= Exercise directions =
Duplicate the stretch of entries from the line containing "Task: Select the" through the line containing "Action: [101, 213]", both included, leaving out the pictures.

= Given data =
-.-.-

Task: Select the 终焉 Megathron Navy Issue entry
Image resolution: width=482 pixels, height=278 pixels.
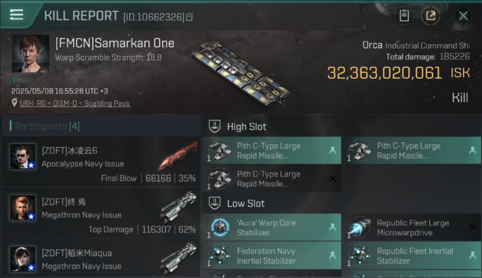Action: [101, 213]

-.-.-

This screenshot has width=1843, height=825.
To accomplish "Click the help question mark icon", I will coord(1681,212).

-.-.-

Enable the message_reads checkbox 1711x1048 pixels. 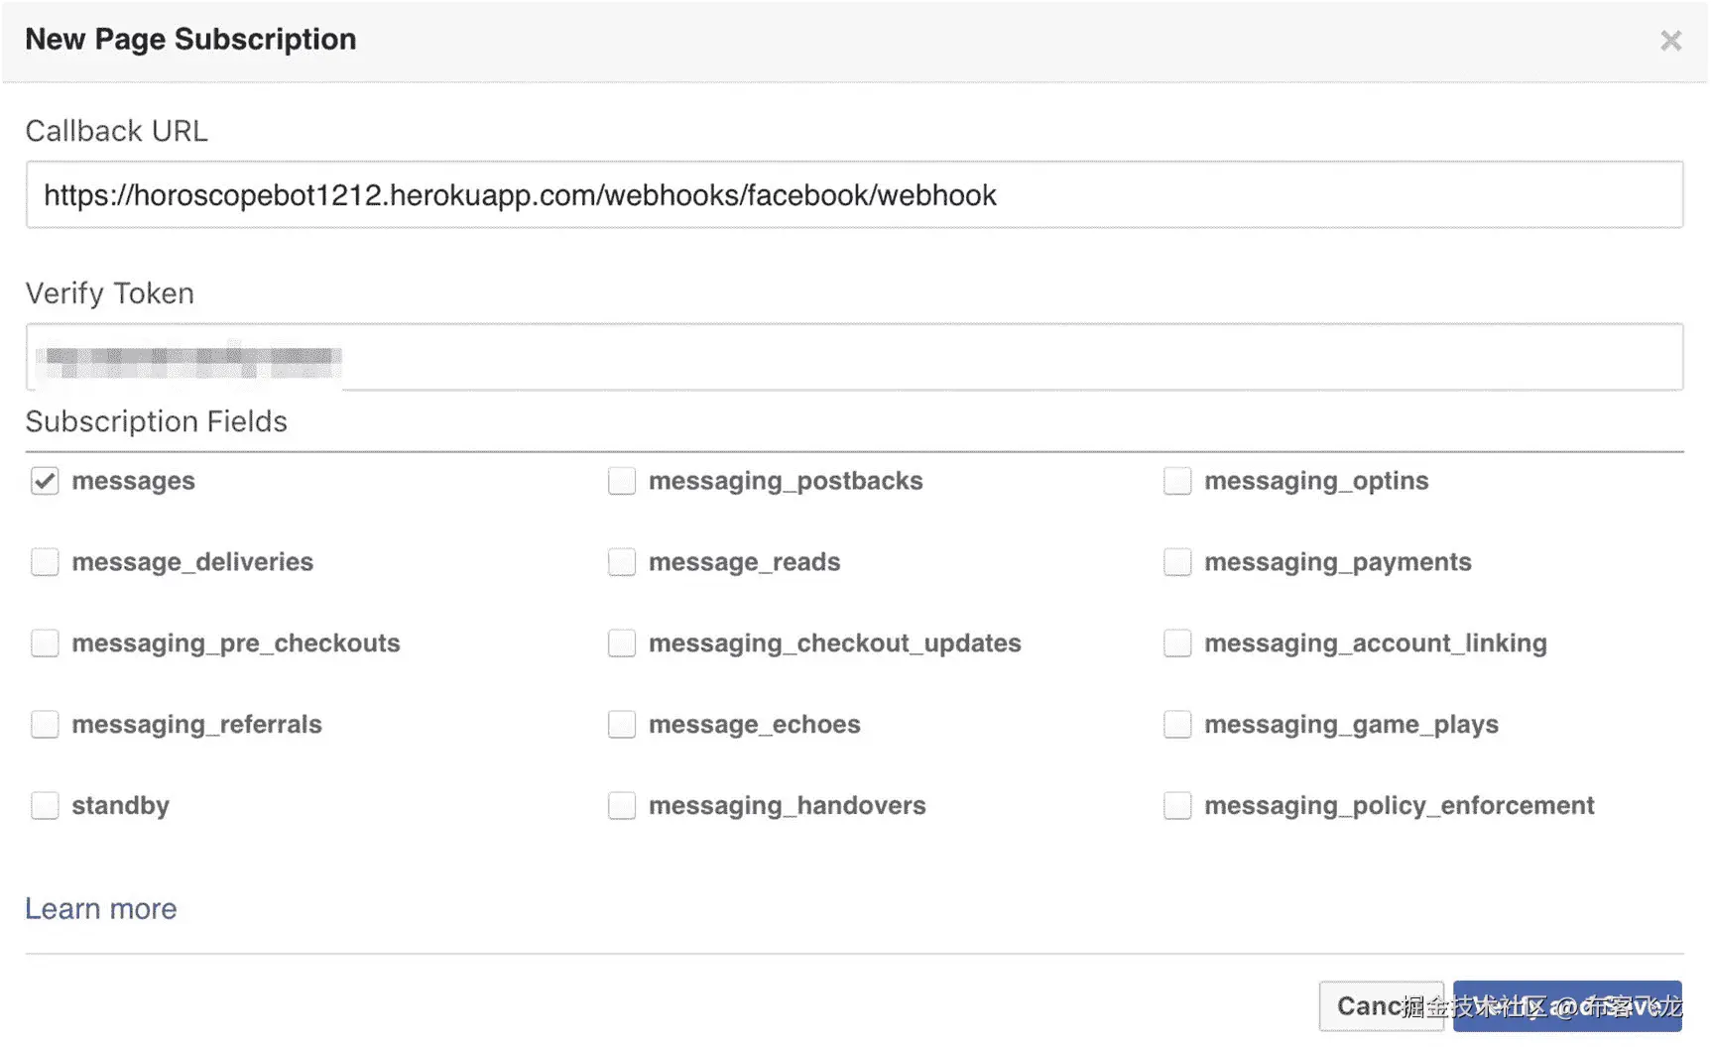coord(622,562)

-.-.-

= Final result =
Task: Select the 终焉 Megathron Navy Issue entry
Image resolution: width=482 pixels, height=278 pixels.
Action: [101, 213]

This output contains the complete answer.